Figure 4—figure supplement 1. E2 treatment increases the expression of megakaryocyte-related genes and chaperones in HSCs.

(A) Ire1α mRNA expression levels were quantified in LSK cells cultured in vitro with vehicle or varying concentrations of E2. (B–D) We CRISPR-edited LSK cells for Ire1α or control Rosa26, and assessed the relationships between Ire1α and Myc targets genes identified in the GSEA (Figure 4B), using the condition described in (A). Myc targets Tipin (B), Tyms (C), and Ccna2 (D) were induced by E2 dependently on Ire1α. Pole3 (E), Hmga1 (F), Aimp2 (G), and Cdkn2c (H) were induced in E2 treated cells, but deletion of Ire1α did not significantly affect the expression. *p<0.05, two-way ANOVA. (I) FPKMs for megakaryocyte-related genes in Oil and E2 treated WT and ERα-deficient HSCs. *p<0.05; **p<0.01; ***p<0.001 by two-way ANOVA. (J) Heatmap of RPKMs from RNA Seq data. Genes represented in the heatmap were genes discovered to be enriched in the GSEA Hallmark UPR geneset. Data represents fold change from Oil treated HSCs. (K) Average expression values of genes encoding chaperones or foldases as determined by qPCR. Data represents fold change from Oil treated HSCs.
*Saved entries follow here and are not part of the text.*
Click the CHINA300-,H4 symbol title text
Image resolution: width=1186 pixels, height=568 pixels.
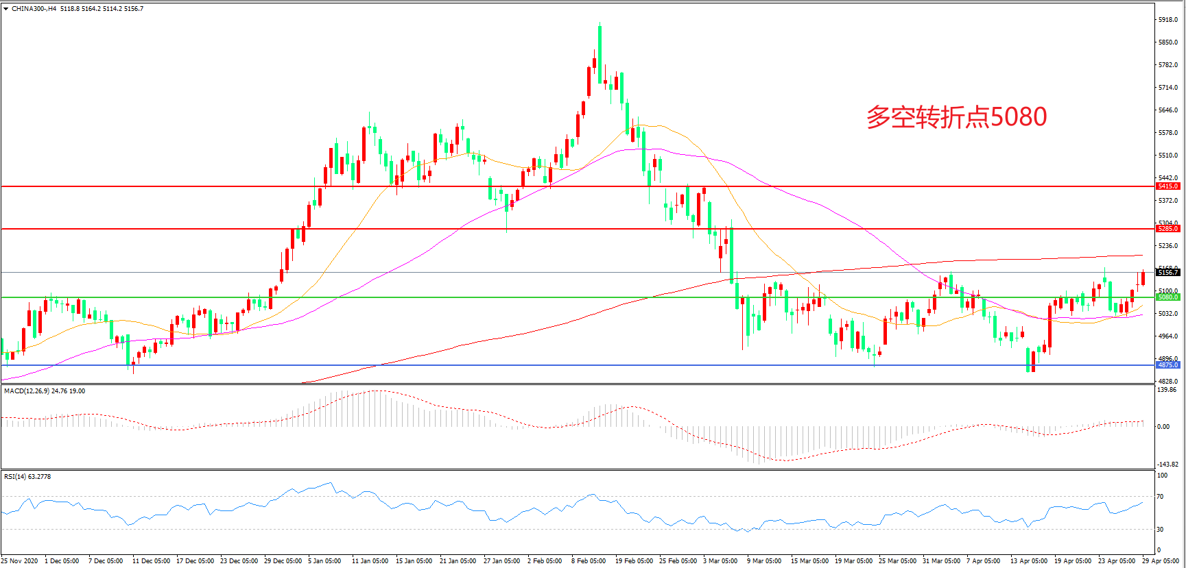click(34, 9)
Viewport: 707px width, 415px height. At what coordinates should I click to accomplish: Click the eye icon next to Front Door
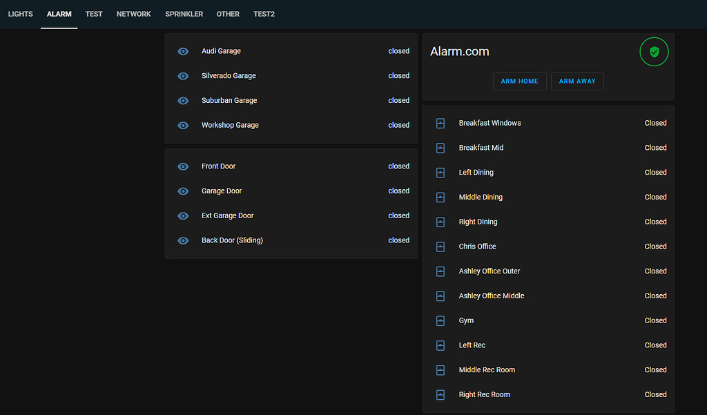[183, 166]
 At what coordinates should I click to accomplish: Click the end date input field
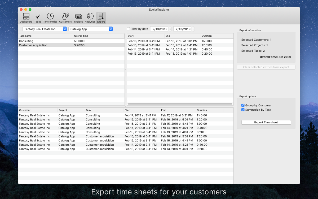point(182,29)
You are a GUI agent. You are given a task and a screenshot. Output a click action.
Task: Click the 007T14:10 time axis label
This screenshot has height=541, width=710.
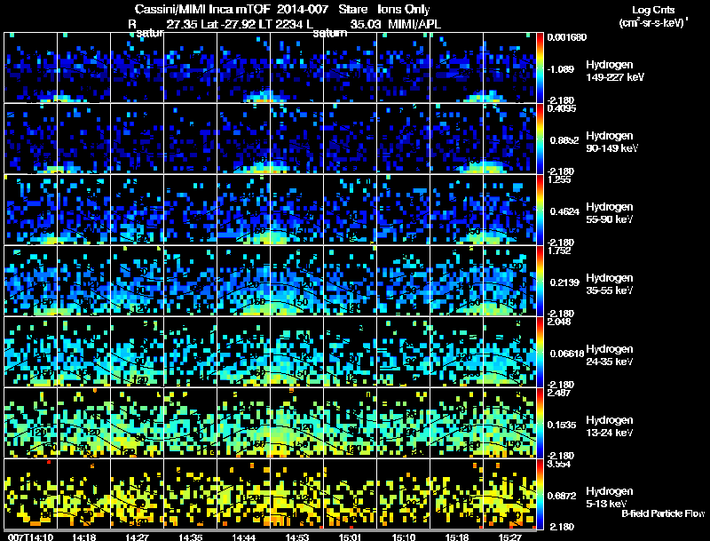31,537
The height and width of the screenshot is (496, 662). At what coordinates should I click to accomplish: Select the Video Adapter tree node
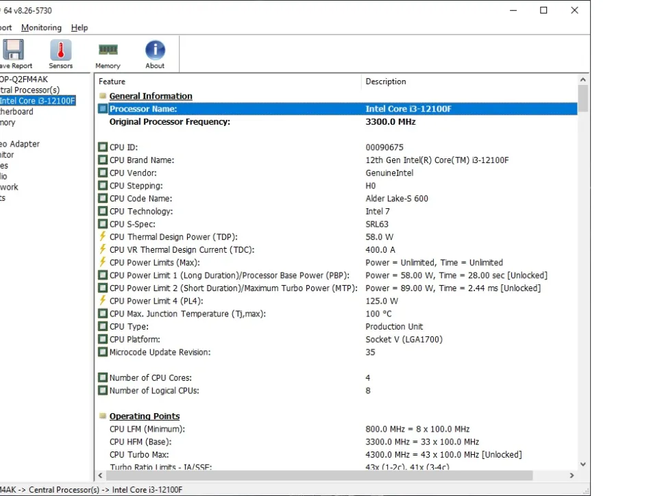[19, 144]
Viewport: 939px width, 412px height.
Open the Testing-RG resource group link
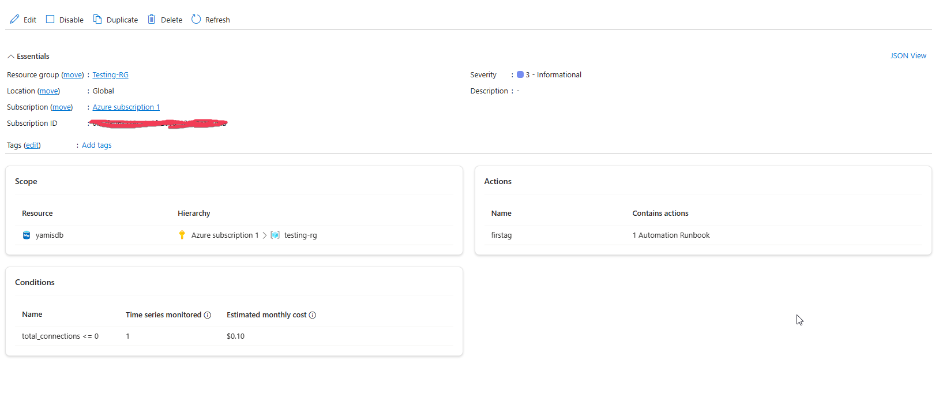[x=111, y=75]
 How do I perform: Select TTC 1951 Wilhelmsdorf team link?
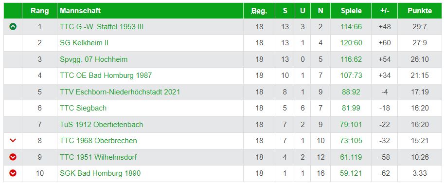(x=98, y=157)
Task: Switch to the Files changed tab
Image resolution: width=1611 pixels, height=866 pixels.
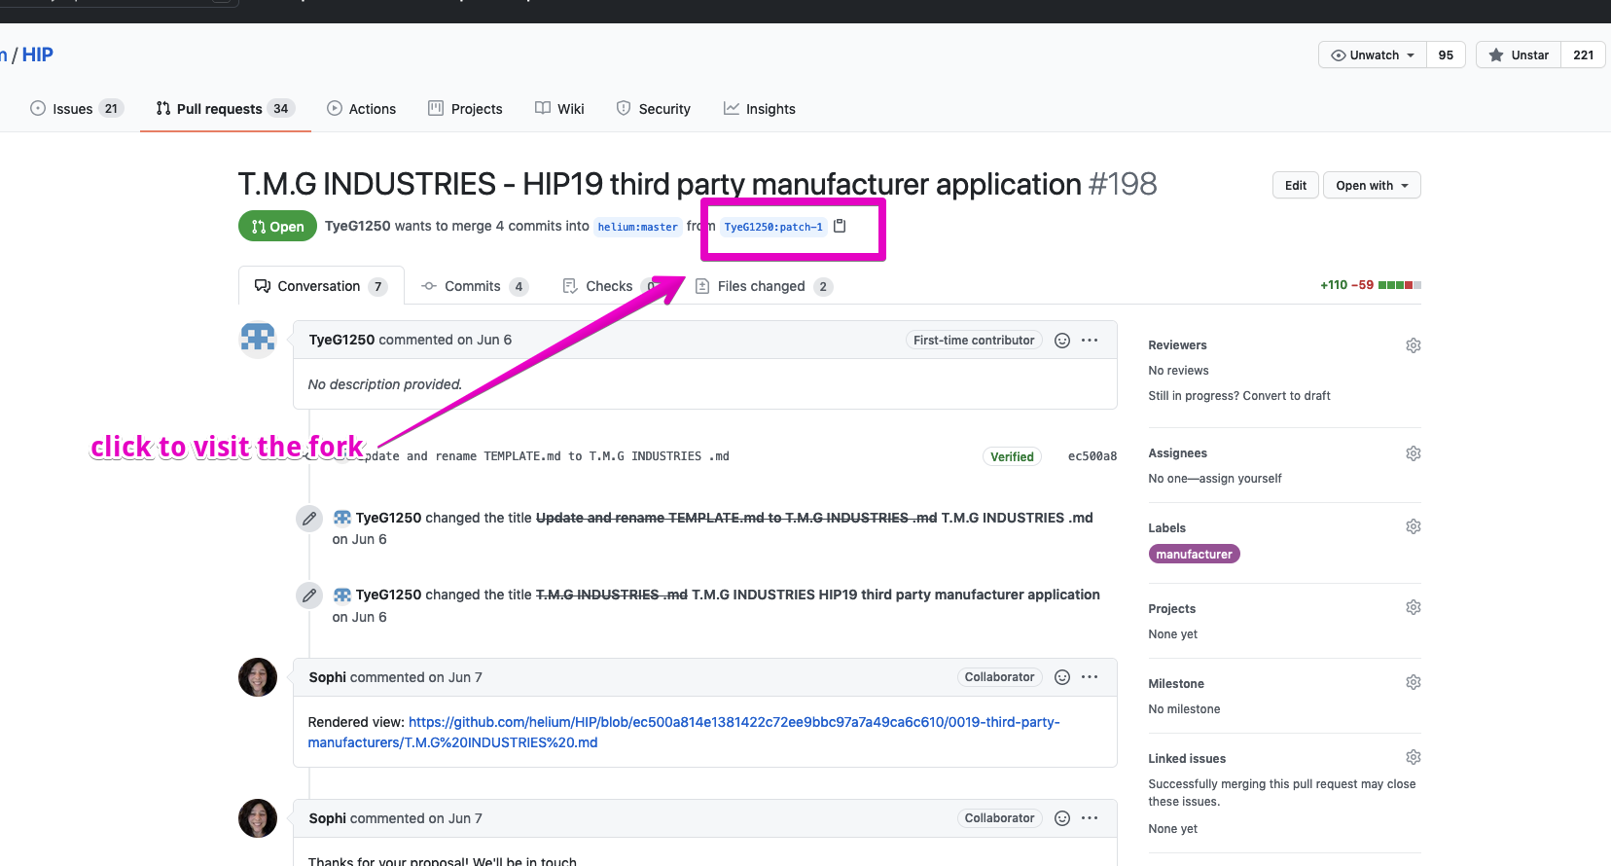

Figure 4—figure supplement 2. Ire1α induction in HSCs is not a function of increased HSC proliferation.

(A) Representative plot used to fractionate CD48^-/low LSKs based on CD150 levels. (B) Ire1α mRNA levels were quantified in CD150^{HI, LO, and NEG} CD48^-/low LSKs. Ire1α was potently induced equally amongst all three populations. (C) Expression levels of the UPR constituents CHOP, PERK, and Atf6 were assessed in Oil and E2 treated WT and ERα-deficient HSCs by qPCR. Neither treatment caused significant changes in the expression of CHOP, PERK, and Atf6 (accessed by ANOVA). (D) Puromycin incorporation assay. Male mice were treated with oil or E2 for one week. One hour prior to collection, mice were injected with puromycin and puromycin incorporation into each population was analyzed by flow cytometry. (E) Expression levels of Ire1α, PERK, Atf6, and CHOP in G-CSF treated animals were analyzed by qPCR. Male C57BL/6 mice were injected with 4 mg of cyclophosphamide and then with G-CSF (5 μg/day) for 3 or 6 days, and analyzed the following day (n = 3). Control mice were injected with PBS. Since the numbers of HSCs in the spleen of control PBS-injected mice are low, gene expression changes in spleen HSCs were compared to bone marrow HSCs of PBS-injected mice. Although the expression levels of Atf6 and CHOP were increased in mobilized spleen HSCs at day 6, expression levels of Ire1α did not change. (F) Ire1α expression levels in HSCs and WBM from mice treated with varying doses of poly I:C. Although poly I:C increased Ire1α expression in WBM cells, it did not significantly changes the expression in HSCs (G) Expression levels of chaperones was assessed in activated HSCs. HSCs were collected from G-CSF treated mice (upper panel) and poly I:C treated mice (lower panel) and chaperone mRNA levels were measured via qPCR. Whereas a few chaperones were induced, the global UPR network was not increased as extensively as E2 treatment. *p<0.05, Students t test.